Bottom line, theatre isn’t designed to make money. If you do it right, it’s built to recoup costs plus pay salaries, wages, and incidentals. Anything above that and I start to wonder if you’re doing theatre or a sex show. The line is very fine, to be sure.
Charge only what you have to to recoup based on your average audience, pay your team, plus no more than 10%. Theatre is already disproportionately expensive. A $100 million super-hero movie in 3D costs $13 while a play about four guys in an office talking about chicks costs $60 to get in and $74 if you actually want to see/hear it. And there isn’t a single explosion.

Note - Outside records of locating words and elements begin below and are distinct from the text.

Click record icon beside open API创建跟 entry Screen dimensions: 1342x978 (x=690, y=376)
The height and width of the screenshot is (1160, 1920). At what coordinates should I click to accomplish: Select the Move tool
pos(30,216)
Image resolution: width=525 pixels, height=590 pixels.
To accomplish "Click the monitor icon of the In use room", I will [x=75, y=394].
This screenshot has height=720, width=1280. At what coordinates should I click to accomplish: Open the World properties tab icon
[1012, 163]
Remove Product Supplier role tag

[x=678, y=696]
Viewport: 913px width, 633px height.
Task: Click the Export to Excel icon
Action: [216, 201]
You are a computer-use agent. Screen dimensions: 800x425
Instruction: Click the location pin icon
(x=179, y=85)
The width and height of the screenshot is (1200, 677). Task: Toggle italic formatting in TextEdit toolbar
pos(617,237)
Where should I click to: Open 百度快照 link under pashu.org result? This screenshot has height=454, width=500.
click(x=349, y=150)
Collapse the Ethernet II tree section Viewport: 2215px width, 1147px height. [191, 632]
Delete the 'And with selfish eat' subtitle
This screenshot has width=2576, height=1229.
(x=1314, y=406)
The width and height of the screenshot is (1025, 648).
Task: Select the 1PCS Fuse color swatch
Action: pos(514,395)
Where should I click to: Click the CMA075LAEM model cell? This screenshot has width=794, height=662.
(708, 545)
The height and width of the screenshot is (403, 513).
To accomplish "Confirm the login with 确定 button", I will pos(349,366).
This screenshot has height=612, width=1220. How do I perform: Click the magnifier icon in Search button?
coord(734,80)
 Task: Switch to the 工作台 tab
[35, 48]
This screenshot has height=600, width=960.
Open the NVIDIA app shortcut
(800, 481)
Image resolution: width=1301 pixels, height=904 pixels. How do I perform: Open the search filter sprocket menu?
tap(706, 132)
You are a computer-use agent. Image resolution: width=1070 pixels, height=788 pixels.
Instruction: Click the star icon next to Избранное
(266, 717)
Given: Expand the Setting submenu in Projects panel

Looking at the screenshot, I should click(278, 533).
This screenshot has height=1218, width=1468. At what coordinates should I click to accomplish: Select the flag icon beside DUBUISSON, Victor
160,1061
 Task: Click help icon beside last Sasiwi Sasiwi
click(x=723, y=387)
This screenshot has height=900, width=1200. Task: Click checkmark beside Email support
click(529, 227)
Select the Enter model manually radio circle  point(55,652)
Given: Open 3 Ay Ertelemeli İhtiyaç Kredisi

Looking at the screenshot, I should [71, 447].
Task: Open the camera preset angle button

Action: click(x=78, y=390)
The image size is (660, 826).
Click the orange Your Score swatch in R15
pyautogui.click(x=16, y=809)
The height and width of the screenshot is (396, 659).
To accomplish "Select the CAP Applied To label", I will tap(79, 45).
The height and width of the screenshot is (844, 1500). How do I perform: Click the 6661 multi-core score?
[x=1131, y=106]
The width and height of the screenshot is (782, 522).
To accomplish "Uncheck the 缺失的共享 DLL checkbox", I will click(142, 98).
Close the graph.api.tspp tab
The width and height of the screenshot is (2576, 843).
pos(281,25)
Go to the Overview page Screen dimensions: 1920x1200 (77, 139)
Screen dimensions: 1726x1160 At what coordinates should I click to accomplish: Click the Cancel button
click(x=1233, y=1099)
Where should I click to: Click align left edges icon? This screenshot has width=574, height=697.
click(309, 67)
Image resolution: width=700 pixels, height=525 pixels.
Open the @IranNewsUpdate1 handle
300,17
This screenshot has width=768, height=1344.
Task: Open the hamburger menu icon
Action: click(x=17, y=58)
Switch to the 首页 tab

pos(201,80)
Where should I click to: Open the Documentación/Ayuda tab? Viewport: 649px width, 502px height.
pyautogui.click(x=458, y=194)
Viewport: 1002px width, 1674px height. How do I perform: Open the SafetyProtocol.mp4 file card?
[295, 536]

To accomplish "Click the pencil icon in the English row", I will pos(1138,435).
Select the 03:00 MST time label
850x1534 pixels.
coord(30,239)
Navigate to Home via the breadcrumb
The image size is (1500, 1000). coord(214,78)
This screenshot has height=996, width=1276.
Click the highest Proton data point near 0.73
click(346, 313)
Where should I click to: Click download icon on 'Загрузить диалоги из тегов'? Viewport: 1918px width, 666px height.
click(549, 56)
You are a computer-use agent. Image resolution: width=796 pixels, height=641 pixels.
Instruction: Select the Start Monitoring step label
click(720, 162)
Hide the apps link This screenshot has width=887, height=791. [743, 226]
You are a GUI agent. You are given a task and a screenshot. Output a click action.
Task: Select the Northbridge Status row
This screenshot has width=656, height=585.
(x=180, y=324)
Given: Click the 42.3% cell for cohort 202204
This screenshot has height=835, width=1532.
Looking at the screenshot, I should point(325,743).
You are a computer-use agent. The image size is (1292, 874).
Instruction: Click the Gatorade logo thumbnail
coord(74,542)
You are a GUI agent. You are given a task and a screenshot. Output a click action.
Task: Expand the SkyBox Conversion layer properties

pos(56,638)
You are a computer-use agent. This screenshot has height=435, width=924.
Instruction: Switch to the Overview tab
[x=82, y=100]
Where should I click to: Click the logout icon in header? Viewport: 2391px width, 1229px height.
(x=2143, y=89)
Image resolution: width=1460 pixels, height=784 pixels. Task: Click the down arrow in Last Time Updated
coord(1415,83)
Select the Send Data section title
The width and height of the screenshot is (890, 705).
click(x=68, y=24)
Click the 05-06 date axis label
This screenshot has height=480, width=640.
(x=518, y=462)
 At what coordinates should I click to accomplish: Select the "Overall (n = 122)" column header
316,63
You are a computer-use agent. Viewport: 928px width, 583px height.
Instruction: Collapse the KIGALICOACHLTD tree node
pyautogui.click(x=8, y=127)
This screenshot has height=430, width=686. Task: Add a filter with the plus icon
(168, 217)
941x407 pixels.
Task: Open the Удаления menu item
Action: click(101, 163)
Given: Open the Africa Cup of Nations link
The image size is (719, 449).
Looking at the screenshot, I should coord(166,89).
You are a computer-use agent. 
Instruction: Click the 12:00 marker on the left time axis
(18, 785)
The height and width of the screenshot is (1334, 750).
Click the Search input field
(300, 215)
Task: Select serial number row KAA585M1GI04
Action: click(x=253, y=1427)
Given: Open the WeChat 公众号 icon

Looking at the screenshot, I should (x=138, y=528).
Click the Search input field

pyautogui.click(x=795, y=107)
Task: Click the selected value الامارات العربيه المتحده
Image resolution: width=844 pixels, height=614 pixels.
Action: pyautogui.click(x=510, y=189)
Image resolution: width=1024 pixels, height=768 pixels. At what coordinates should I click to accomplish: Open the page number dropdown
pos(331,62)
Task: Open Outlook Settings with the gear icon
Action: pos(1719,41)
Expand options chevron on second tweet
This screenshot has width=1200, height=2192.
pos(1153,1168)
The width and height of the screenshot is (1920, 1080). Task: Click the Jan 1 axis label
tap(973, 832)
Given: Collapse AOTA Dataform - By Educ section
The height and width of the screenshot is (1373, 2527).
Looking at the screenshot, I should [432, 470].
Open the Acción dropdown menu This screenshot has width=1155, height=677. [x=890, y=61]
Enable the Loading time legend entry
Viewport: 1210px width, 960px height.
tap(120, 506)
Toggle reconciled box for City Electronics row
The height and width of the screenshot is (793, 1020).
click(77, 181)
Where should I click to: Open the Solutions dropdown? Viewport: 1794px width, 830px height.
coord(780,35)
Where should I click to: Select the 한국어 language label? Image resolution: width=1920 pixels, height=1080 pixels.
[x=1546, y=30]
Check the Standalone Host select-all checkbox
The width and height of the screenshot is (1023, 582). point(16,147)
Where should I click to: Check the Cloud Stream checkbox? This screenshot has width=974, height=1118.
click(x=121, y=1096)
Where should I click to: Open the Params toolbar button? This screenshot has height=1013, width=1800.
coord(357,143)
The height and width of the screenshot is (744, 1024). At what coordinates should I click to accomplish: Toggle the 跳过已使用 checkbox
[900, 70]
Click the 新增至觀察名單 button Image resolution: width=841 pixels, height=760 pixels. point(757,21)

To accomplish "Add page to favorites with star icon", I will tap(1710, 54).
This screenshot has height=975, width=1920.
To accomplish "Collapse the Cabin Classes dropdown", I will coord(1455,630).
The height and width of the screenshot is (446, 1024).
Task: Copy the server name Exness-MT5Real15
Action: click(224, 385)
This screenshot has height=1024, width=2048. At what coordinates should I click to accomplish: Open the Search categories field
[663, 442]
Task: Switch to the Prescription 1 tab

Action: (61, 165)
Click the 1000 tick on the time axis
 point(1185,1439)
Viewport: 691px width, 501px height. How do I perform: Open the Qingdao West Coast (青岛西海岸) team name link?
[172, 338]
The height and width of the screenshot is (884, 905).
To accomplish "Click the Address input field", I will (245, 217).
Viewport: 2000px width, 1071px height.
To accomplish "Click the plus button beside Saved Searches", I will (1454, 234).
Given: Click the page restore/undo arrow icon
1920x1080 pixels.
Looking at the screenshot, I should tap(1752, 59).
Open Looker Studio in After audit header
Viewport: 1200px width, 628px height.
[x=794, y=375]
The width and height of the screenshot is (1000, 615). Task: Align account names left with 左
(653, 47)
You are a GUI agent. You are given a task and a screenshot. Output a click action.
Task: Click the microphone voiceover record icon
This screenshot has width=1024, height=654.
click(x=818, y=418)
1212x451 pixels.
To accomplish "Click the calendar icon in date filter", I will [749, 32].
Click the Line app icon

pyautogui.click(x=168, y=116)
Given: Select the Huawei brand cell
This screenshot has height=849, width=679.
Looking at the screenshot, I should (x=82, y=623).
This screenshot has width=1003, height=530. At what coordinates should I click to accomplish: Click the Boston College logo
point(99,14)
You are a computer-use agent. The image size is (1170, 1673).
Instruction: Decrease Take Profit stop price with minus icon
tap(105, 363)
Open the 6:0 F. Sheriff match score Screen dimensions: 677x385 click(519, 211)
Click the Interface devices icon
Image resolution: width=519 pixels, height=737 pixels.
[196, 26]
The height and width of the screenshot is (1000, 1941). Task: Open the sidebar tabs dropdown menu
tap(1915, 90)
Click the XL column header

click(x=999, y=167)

The cost structure of the theatre is balanced differently because far fewer people will see a play than a movie. Just don’t get greedy.
And don’t charge more than you’re worth. I’ve seen community theatre organizations charge upwards of $40 for amateur productions where the romantic leads are ten years apart, but the oldest of the two is 19. On the other hand, I’ve seen brilliant professional productions dramatically undervalue their work. Another fine line. Sure, people are willing to pay more for the experience of live theatre. But only to a point.
I can barely pay for my actual costs let alone artist fees at $24 a pop.
The reality of the arts business is that the average person spends less than 5% of their annual income on culture. The more expensive all of our tickets are, they fewer shows they’ll see. And then we all suffer.
If you want a bonus, or even a raise, go be a banker or any one of the “real” professions. We’re here to do what we know in our hearts we’re meant to do but what our brains tell us is just a fantasy that we’ll grow out of eventually, while trying to just make enough money to pay our cellphone bill every month so we can actually receive those callbacks for that two-line walk-on as an irate waiting room patient.
It’s as glamorous as any other mental disorder except that you get prescribed compliments or weight loss pills.
Find me a theatre professional whose only job is being a theatre professional and chances are, they’re either in the administrative side of the business, or they’re someone I should be sucking up to right now.